When Annie came home from her first session of camp eight years ago, her parents almost didn’t recognize her. Their little girl who had previously depended on them for everything came home with a newfound poise and sense of independence, but she was quiet at first about camp. It was her first time away from home on her own, and she kept the experience closely guarded.
“She was kind of quiet and withdrawn,” said her mother Susan Eplee. “And very mature. It was like she had grown up a year during that one week.”
These days, Annie’s eager to share her camp experiences and she rattled off a list of activities introduced to her at camp that she otherwise might never have tried: scaling the challenge course, kayaking, leading the illusive “refrigerator walk” (a highly guarded camp secret). But as she gets older, it’s the unflinchingly loyal and almost seamless friendships that make camp her second home.
“In our cabins, we basically have two parents and our cabinmates. It really is like we’re sisters,” she said. “It’s like we’re one big happy family, just sitting on the back porch together. It feels like a house.”
As far as her health goes, Annie’s never found herself in a medical emergency at camp. But spending two straight weeks among kids with conditions like—and completely unlike—her own has given her some clarity.

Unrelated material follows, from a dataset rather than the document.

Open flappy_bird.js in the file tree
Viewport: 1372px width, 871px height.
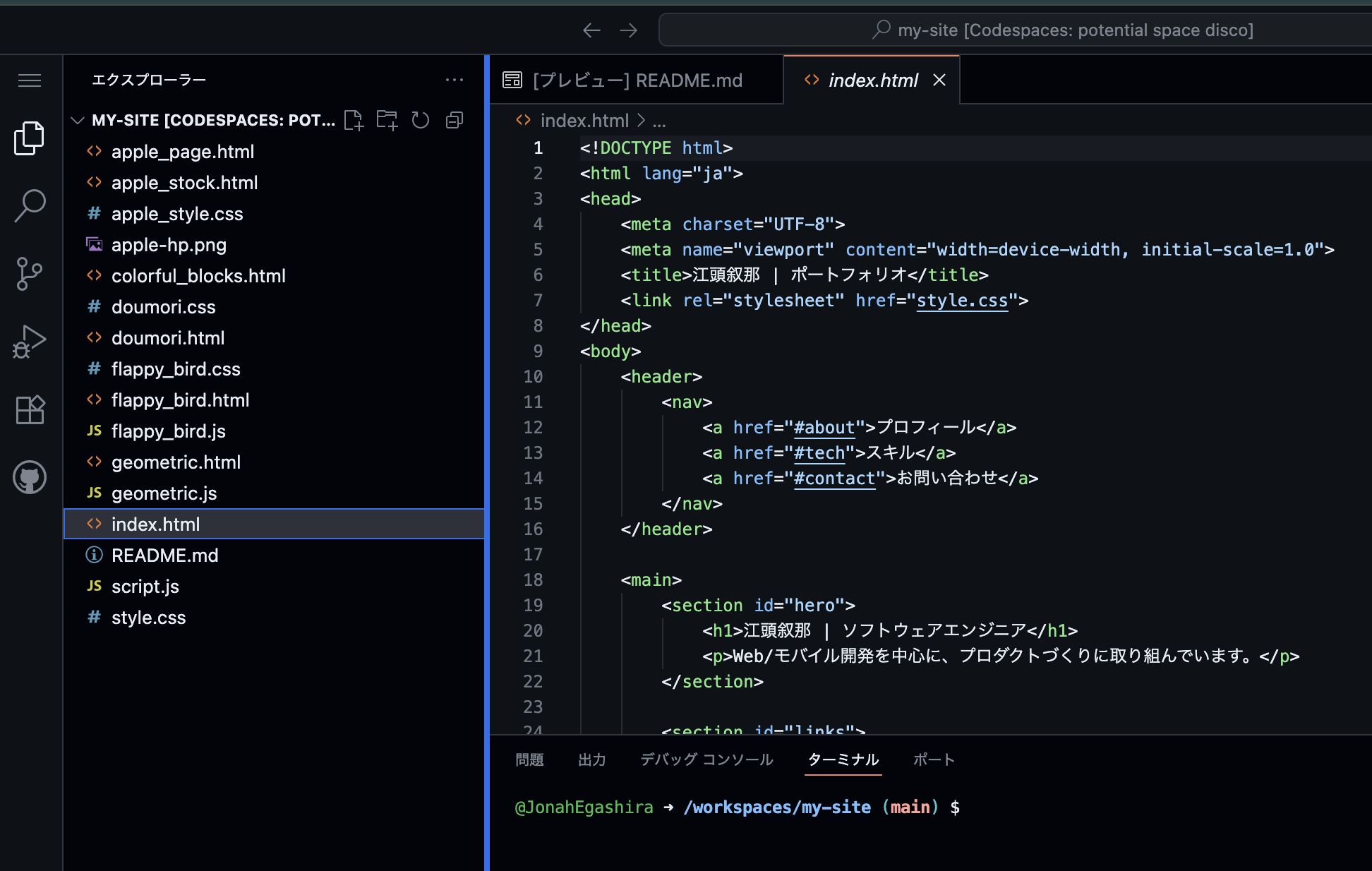click(x=168, y=431)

“I’ve never had a seizure at camp, but my friend did at the dance. It was weird seeing someone else have a seizure, and I know how it feels personally,” she said. “It was a little scary, but I knew he’d be O.K. Seeing that happen made me realize that the people there really do take care of the campers.”
Annie proudly wears camp shirts all year round, and is happy to make speeches, write letters, and participate in any publicity events for CHT.
“Camp helped me have the open voice that I do now,” she said.
But she hasn’t always been so open about her experiences as a camper. According to her parents, it was years before Annie shared much of anything about camp with anyone. Susan and Kelly are still surprised to hear some of her stories, like this summer in the “blazers” teen program when she ran around during the color war with a young camper, not unlike herself when she was that age, on her back. And in all the years she’s been attending CHT, the Eplees have never gone to a family camp session together. Annie won’t let them.
“Camp was hers,” Kelly said. “Annie needed her thing.”